分级结构氧化物以独特形貌形成的多级次、多组分、多维度的耦合协同效应在改善气敏性能方面具有很大优势，但其灵敏度测定气体浓度范围(ppm量级)难以满足大气中有毒气体含量(<100 ppb)的测定要求。原因在于以下问题影响着其气敏灵敏度：1)纳米结构之间的势垒高、表面活性位点利用率低；2)气敏反应中积累的空穴电荷对电子向表面运动具有阻碍作用。本项目拟基于电流体直写工艺实现空间有p-n异质分级结构ZnO/CuO的可控制备，进而优化其结构形貌，测试分析其气敏性能，揭示结构与气敏特性之间的构效关系，基于以下两点提高灵敏度：1)空间有序使顶点接触结构增多，势垒降低，表面活性位点利用率增大；2)p-n结的内建电场可牵制积累的空穴，减弱其对电子向表面运动的阻碍作用。研究成果有望实现分级结构氧化物材料对ppb量级有毒气体的精确测定，为制备高灵敏度分级结构氧化物气体传感器提供可借鉴的思路。

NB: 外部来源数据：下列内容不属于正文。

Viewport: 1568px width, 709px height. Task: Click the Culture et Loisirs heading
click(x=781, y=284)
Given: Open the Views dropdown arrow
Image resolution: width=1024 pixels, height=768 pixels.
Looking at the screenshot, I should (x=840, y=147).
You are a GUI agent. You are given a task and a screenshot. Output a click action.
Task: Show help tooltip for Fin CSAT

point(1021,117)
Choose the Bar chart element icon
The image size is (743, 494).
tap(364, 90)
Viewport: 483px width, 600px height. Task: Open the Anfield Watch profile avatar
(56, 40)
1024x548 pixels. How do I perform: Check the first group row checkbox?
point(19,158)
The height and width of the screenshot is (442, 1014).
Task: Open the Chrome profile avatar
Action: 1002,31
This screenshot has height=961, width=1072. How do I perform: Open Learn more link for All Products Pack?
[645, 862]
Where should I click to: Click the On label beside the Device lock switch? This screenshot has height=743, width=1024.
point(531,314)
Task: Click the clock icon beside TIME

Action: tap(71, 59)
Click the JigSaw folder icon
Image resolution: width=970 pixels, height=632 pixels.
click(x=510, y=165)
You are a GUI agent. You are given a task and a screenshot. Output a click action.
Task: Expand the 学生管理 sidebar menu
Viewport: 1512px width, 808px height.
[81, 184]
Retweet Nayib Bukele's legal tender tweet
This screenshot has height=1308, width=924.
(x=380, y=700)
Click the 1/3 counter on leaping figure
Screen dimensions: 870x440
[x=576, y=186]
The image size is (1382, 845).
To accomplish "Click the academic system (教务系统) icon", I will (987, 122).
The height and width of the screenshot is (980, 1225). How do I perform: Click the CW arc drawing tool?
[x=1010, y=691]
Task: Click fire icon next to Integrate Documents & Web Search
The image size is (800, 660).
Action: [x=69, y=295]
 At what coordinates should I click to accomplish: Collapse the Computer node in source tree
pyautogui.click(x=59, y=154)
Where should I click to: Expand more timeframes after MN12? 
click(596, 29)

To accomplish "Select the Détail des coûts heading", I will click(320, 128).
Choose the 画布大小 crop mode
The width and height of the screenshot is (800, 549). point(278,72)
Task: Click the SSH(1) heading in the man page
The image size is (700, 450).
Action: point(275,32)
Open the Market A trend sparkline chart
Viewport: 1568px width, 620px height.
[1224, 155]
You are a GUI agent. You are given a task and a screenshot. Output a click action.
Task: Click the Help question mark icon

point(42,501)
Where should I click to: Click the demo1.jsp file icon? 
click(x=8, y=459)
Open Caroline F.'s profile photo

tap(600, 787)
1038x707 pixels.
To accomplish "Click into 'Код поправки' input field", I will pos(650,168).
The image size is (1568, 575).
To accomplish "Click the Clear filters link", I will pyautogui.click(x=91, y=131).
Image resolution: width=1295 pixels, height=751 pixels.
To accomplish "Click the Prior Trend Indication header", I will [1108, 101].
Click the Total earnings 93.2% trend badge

分级结构氧化物材料以其独特的结构形貌形成多级次、多组分、多维度的耦合和协同效应，可极大改善材料气敏性能，已成为纳米氧化物半导体气体传感器中最具优势的一类气敏功能材料。但分级结构氧化物材料气敏性能还没能实现对低浓度(<0.1ppm)有毒气体的测定，其原因在于材料空间分布无序性、高势垒接触位点多、结构表面活性位点利用率低、气敏传感信号的转换功能低等原因限制了其气敏性能的耦合/协同优化效应。本项目通过逐级生长法实现了CuO-ZnO有序异质分级结构的调控制备，建立了材料气敏特性与分级结构特征的关系，揭示了异质分级结构的耦合/协同效应对材料气敏性能的优化原理，实现气敏性能的导向优化，有效减小分级结构之间的势垒，增大纳米结构间顶点接触的形成机率，提高纳米结构表面活性位点利用率。同时在分级结构中引入p-n异质结，利用其内建电场对气敏反应过程中逐渐积累的空穴电荷的牵制作用，减小自由电子向表面运动的阻力，有效提高了材料的气敏性能。最终实现了室温下对超低浓度(<0.01ppm)有害气体(H2S)的超高响应值和优异选择性。本项目的研究成果为分级结构材料的气敏性能的优化提供了实验依据和改善思路。